Copy out each of the following records word for word, keeping every line as it appears.

################

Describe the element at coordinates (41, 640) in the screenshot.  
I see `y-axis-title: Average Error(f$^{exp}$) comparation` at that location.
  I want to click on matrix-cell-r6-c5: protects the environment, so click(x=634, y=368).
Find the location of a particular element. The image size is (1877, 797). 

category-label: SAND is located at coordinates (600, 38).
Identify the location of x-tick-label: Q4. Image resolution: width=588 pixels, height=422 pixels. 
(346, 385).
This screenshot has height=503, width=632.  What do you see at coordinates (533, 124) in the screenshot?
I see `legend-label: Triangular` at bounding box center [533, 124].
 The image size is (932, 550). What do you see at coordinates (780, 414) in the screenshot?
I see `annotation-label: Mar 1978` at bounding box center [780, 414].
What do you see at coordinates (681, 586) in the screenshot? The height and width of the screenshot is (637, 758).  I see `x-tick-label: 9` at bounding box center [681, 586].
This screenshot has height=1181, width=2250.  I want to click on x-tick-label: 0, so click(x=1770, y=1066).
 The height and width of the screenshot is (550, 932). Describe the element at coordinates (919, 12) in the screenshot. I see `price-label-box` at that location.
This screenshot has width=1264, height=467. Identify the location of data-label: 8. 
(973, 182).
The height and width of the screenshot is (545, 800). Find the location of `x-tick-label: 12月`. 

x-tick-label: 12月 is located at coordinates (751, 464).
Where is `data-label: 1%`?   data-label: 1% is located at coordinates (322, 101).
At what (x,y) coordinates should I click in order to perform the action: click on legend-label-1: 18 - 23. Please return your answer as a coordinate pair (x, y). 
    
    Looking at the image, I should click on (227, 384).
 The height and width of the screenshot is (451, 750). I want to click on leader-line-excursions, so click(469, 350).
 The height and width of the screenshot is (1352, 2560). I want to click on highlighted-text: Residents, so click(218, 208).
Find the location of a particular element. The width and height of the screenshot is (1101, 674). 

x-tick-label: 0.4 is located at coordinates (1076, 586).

################

▸ Answer box
Describe the element at coordinates (41, 640) in the screenshot.  
I see `y-axis-title: Average Error(f$^{exp}$) comparation` at that location.
  I want to click on matrix-cell-r6-c5: protects the environment, so click(x=634, y=368).
Find the location of a particular element. The image size is (1877, 797). 

category-label: SAND is located at coordinates (600, 38).
Identify the location of x-tick-label: Q4. Image resolution: width=588 pixels, height=422 pixels. 
(346, 385).
This screenshot has height=503, width=632.  What do you see at coordinates (533, 124) in the screenshot?
I see `legend-label: Triangular` at bounding box center [533, 124].
 The image size is (932, 550). What do you see at coordinates (780, 414) in the screenshot?
I see `annotation-label: Mar 1978` at bounding box center [780, 414].
What do you see at coordinates (681, 586) in the screenshot? The height and width of the screenshot is (637, 758).  I see `x-tick-label: 9` at bounding box center [681, 586].
This screenshot has height=1181, width=2250.  I want to click on x-tick-label: 0, so click(x=1770, y=1066).
 The height and width of the screenshot is (550, 932). Describe the element at coordinates (919, 12) in the screenshot. I see `price-label-box` at that location.
This screenshot has width=1264, height=467. Identify the location of data-label: 8. 
(973, 182).
The height and width of the screenshot is (545, 800). Find the location of `x-tick-label: 12月`. 

x-tick-label: 12月 is located at coordinates (751, 464).
Where is `data-label: 1%`?   data-label: 1% is located at coordinates (322, 101).
At what (x,y) coordinates should I click in order to perform the action: click on legend-label-1: 18 - 23. Please return your answer as a coordinate pair (x, y). 
    
    Looking at the image, I should click on (227, 384).
 The height and width of the screenshot is (451, 750). I want to click on leader-line-excursions, so click(469, 350).
 The height and width of the screenshot is (1352, 2560). I want to click on highlighted-text: Residents, so click(218, 208).
Find the location of a particular element. The width and height of the screenshot is (1101, 674). 

x-tick-label: 0.4 is located at coordinates (1076, 586).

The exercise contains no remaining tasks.